Task to complete — Can you retype every record below exactly as written?

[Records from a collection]

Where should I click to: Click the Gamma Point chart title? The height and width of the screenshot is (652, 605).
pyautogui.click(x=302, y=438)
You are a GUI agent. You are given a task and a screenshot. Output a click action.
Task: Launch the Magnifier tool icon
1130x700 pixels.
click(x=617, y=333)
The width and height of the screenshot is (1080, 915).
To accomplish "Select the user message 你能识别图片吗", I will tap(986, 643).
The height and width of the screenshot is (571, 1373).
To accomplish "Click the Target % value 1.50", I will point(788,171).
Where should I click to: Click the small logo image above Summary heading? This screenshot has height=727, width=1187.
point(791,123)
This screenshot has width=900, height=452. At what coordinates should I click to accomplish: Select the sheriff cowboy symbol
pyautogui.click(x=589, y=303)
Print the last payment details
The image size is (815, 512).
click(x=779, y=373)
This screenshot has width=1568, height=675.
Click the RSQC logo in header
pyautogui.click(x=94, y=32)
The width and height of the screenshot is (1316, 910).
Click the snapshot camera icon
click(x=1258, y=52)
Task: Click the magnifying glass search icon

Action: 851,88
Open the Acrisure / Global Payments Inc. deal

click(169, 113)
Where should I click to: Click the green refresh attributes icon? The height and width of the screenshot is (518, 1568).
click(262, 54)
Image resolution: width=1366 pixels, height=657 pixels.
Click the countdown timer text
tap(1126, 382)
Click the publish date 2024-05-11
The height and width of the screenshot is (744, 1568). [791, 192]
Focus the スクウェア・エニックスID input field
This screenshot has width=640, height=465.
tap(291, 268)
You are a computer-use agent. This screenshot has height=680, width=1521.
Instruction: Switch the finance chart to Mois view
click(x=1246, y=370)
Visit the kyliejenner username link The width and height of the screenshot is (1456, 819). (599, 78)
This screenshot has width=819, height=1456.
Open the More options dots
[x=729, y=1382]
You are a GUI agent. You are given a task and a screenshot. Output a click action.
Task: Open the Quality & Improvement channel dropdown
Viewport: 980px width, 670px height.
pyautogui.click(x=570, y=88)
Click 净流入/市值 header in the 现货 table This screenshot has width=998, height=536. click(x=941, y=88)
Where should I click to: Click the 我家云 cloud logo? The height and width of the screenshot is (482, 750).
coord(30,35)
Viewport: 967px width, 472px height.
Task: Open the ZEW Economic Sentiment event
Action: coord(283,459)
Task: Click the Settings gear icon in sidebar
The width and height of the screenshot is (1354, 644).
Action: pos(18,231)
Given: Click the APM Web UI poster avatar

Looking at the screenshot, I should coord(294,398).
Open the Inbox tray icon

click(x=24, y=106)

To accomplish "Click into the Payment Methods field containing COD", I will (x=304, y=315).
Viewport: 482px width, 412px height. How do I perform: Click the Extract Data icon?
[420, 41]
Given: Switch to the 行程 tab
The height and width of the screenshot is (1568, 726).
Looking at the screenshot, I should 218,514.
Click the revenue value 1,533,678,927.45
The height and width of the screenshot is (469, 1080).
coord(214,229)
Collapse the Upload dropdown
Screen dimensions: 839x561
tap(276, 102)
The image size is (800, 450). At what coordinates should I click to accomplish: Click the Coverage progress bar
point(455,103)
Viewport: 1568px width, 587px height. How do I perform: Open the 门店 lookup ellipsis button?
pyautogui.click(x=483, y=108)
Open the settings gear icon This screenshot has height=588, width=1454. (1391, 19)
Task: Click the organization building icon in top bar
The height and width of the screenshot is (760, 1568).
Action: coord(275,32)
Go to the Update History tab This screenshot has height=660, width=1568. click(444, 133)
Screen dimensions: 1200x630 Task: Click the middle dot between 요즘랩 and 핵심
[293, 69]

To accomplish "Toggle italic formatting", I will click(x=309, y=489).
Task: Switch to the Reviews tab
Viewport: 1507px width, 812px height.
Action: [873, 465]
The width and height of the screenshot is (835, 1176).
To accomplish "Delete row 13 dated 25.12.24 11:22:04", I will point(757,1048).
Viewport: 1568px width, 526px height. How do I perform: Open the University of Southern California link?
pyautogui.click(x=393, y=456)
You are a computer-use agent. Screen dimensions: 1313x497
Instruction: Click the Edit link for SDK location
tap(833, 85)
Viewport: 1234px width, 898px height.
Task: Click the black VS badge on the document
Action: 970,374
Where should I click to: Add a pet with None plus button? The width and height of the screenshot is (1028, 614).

Solution to this problem —
Where should I click to: Click the Gamma Point chart title? The height and width of the screenshot is (652, 605).
pyautogui.click(x=302, y=438)
You are a GUI agent. You are given a task and a screenshot. Output a click action.
Task: Launch the Magnifier tool icon
1130x700 pixels.
click(x=617, y=333)
The width and height of the screenshot is (1080, 915).
To accomplish "Select the user message 你能识别图片吗", I will tap(986, 643).
The height and width of the screenshot is (571, 1373).
To accomplish "Click the Target % value 1.50", I will point(788,171).
Where should I click to: Click the small logo image above Summary heading? This screenshot has height=727, width=1187.
point(791,123)
This screenshot has width=900, height=452. At what coordinates should I click to accomplish: Select the sheriff cowboy symbol
pyautogui.click(x=589, y=303)
Print the last payment details
The image size is (815, 512).
click(x=779, y=373)
This screenshot has width=1568, height=675.
Click the RSQC logo in header
pyautogui.click(x=94, y=32)
The width and height of the screenshot is (1316, 910).
Click the snapshot camera icon
click(x=1258, y=52)
Task: Click the magnifying glass search icon

Action: 851,88
Open the Acrisure / Global Payments Inc. deal

click(169, 113)
Where should I click to: Click the green refresh attributes icon? The height and width of the screenshot is (518, 1568).
click(262, 54)
Image resolution: width=1366 pixels, height=657 pixels.
Click the countdown timer text
tap(1126, 382)
Click the publish date 2024-05-11
The height and width of the screenshot is (744, 1568). [791, 192]
Focus the スクウェア・エニックスID input field
This screenshot has width=640, height=465.
tap(291, 268)
You are a computer-use agent. This screenshot has height=680, width=1521.
Instruction: Switch the finance chart to Mois view
click(x=1246, y=370)
Visit the kyliejenner username link The width and height of the screenshot is (1456, 819). (599, 78)
This screenshot has width=819, height=1456.
Open the More options dots
[x=729, y=1382]
You are a GUI agent. You are given a task and a screenshot. Output a click action.
Task: Open the Quality & Improvement channel dropdown
Viewport: 980px width, 670px height.
pyautogui.click(x=570, y=88)
Click 净流入/市值 header in the 现货 table This screenshot has width=998, height=536. click(x=941, y=88)
Where should I click to: Click the 我家云 cloud logo? The height and width of the screenshot is (482, 750).
coord(30,35)
Viewport: 967px width, 472px height.
Task: Open the ZEW Economic Sentiment event
Action: coord(283,459)
Task: Click the Settings gear icon in sidebar
The width and height of the screenshot is (1354, 644).
Action: pos(18,231)
Given: Click the APM Web UI poster avatar

Looking at the screenshot, I should coord(294,398).
Open the Inbox tray icon

click(x=24, y=106)

To accomplish "Click into the Payment Methods field containing COD", I will (x=304, y=315).
Viewport: 482px width, 412px height. How do I perform: Click the Extract Data icon?
[420, 41]
Given: Switch to the 行程 tab
The height and width of the screenshot is (1568, 726).
Looking at the screenshot, I should 218,514.
Click the revenue value 1,533,678,927.45
The height and width of the screenshot is (469, 1080).
coord(214,229)
Collapse the Upload dropdown
Screen dimensions: 839x561
tap(276, 102)
The image size is (800, 450). At what coordinates should I click to accomplish: Click the Coverage progress bar
point(455,103)
Viewport: 1568px width, 587px height. How do I perform: Open the 门店 lookup ellipsis button?
pyautogui.click(x=483, y=108)
Open the settings gear icon This screenshot has height=588, width=1454. (1391, 19)
Task: Click the organization building icon in top bar
The height and width of the screenshot is (760, 1568).
Action: coord(275,32)
Go to the Update History tab This screenshot has height=660, width=1568. click(444, 133)
Screen dimensions: 1200x630 Task: Click the middle dot between 요즘랩 and 핵심
[293, 69]

To accomplish "Toggle italic formatting", I will click(x=309, y=489).
Task: Switch to the Reviews tab
Viewport: 1507px width, 812px height.
Action: [873, 465]
The width and height of the screenshot is (835, 1176).
To accomplish "Delete row 13 dated 25.12.24 11:22:04", I will point(757,1048).
Viewport: 1568px width, 526px height. How do I perform: Open the University of Southern California link?
pyautogui.click(x=393, y=456)
You are a computer-use agent. Screen dimensions: 1313x497
Instruction: Click the Edit link for SDK location
tap(833, 85)
Viewport: 1234px width, 898px height.
Task: Click the black VS badge on the document
Action: 970,374
Where should I click to: Add a pet with None plus button? The width and height of the screenshot is (1028, 614).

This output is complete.